Table of Contents
The End of Homo Sapiens
Across time, wars have become responsible for less deaths. Sugar has become more dangerous than gunpowder.
Whereas in ancient agricultural societies human violence caused about 15 per cent of all deaths, during the twentieth century violence caused only 5 per cent of deaths, and in the early twenty-first century it is responsible for about 1 per cent of global mortality.
Before, the main source of wealth was material assets. Today, it is knowledge. But you cannot invade Silicon Valley and loot them.
Success breeds ambition. Our recent achievements have pushed humans to set more ambitious goals. Our next grand ambition is to upgrade ourselves into gods, to turn Homo sapiens to Homo deus.

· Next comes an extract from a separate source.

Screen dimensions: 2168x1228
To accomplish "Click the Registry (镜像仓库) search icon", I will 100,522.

More thinkers and scientists address this openly today. Gerontologist Aubrey de Grey and inventor Ray Kurzweil are examples. In 2012, Kurzweil was appointed as director of engineering at Google, a year later the company launched a Calico, who mission was to solve death. Google is investing 36 percent of its 2-billion-dollar portfolio in life science businesses, including many ambitious life-extending projects.

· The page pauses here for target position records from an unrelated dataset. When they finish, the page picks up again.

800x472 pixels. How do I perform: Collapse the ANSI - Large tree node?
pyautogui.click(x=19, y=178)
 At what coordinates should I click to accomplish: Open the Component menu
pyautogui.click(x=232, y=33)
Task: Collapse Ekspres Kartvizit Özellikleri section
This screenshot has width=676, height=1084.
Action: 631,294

We will always strive to conquer death.
The Pursuit of Happiness
Epicureanism was rejected in the past, but today is the default view. Epicurus saw the pursuit of happiness as an individual’s quest, but modern thinkers saw it as a collective effort.
Bentham wanted the greatest good for the greatest number of people. He called on society to collaborate not for the glory of the king, but so that everyone would be better off.

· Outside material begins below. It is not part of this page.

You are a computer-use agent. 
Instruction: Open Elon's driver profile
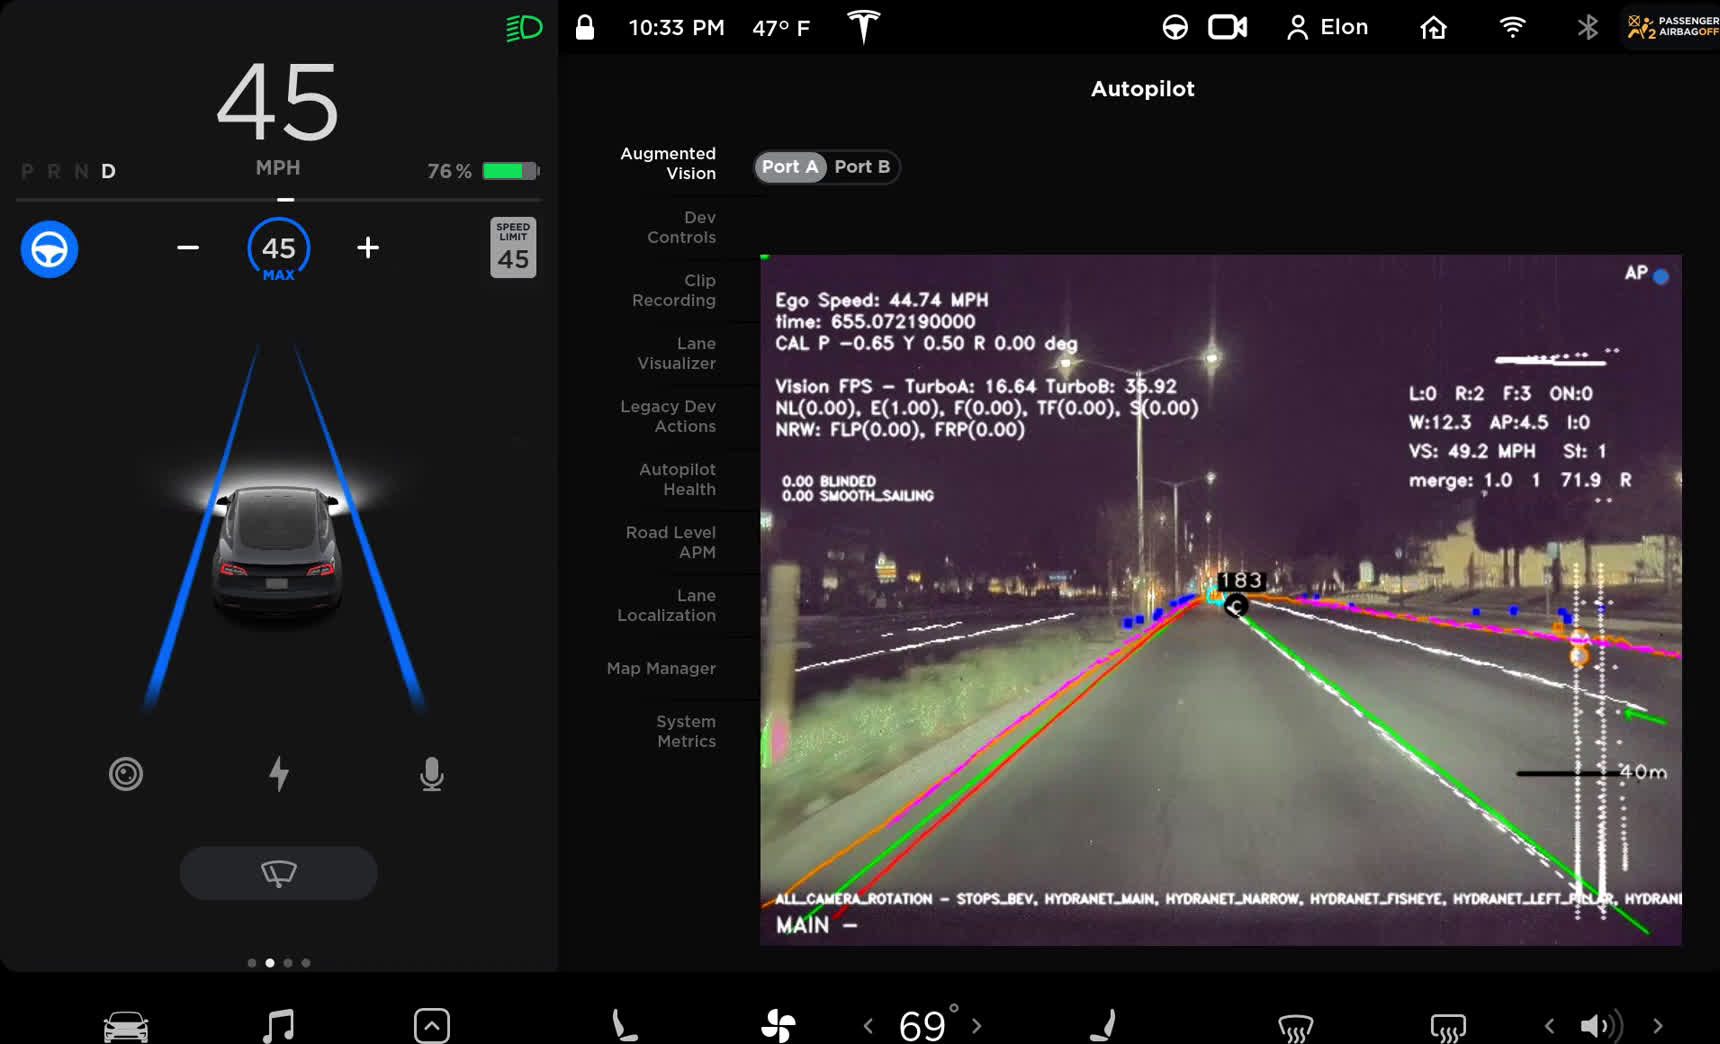(1327, 27)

It is tempting to think that peace and prosperity will bring happiness, but Epicurus warned us of this – he told us that becoming happy was hard work. The blind pursuit of fame and wealth will bring misery, he called for moderation in everything.
Despite the many technological and the political breakthroughs that took place over the last 50 years, the reported subjective well-being of Americans was the same in the 1950’s and the 1990’s.
We have a psychological and biological ceiling for happiness. Psychologically, we are only happy when reality meets our expectations, not when we live in peace and prosperity. In fact, the better our conditions, the greater our expectations become.
Biologically, we are limited by our capacity to feel pleasure and pain. In fact, it doesn’t matter what happens in the external world, but only what happens biochemically within our brains. We don’t feel angry because something bad happened in the world, we feel angry because that event created a biochemical reaction that made us feel angry. We are reacting to our own anger.
Yet, being dependent on pleasure is risky, since the more we crave it, the more it controls our lives, and prompts us to get more of it – often at the expense of more important things.
Some people think it’s the journey, and not the experience itself, that makes us happy, but this hardly matters, since all it means is that our experience of pleasure is varied.
Because our biochemical system is central to our happiness, so much effort has been invested in rigging this system – through psychiatric drugs.
2,300 years ago, Epicurus warned about the extreme pursuit of pleasure, saying that it would lead to misery. Later, Buddha made a more radical claim, that the pursuit of pleasure was itself the root of suffering – that our feelings were ephemeral vibrations that left us craving for more, instead of satisfying us.
To become happy, we need to slow down our pursuit of pleasure, not accelerate it.
To the capitalist, happiness is pleasure, and any lack of pleasure is pain.
The Human Experience
Over thousands of years, we have discovered new tools and knowledge, but our deep brain structures are the same. We can relate to Biblical stories and Shakespeare because they still resemble our own experiences. But the turning point will come when technology enables us to engineer human minds. That is when human history will come to an end.
But we cannot hit the brakes on progress. First, we don’t know where the brakes are. Second, hitting the right brakes would collapse the economy. Third,
The paradox of knowledge is this: when Marx’s diagnosis was adopted, capitalist countries in the west improved the conditions of their workers – thus Marx’s predictions did not come true. Knowledge that doesn’t change behavior is useless, and knowledge that does change behavior is quickly forgotten.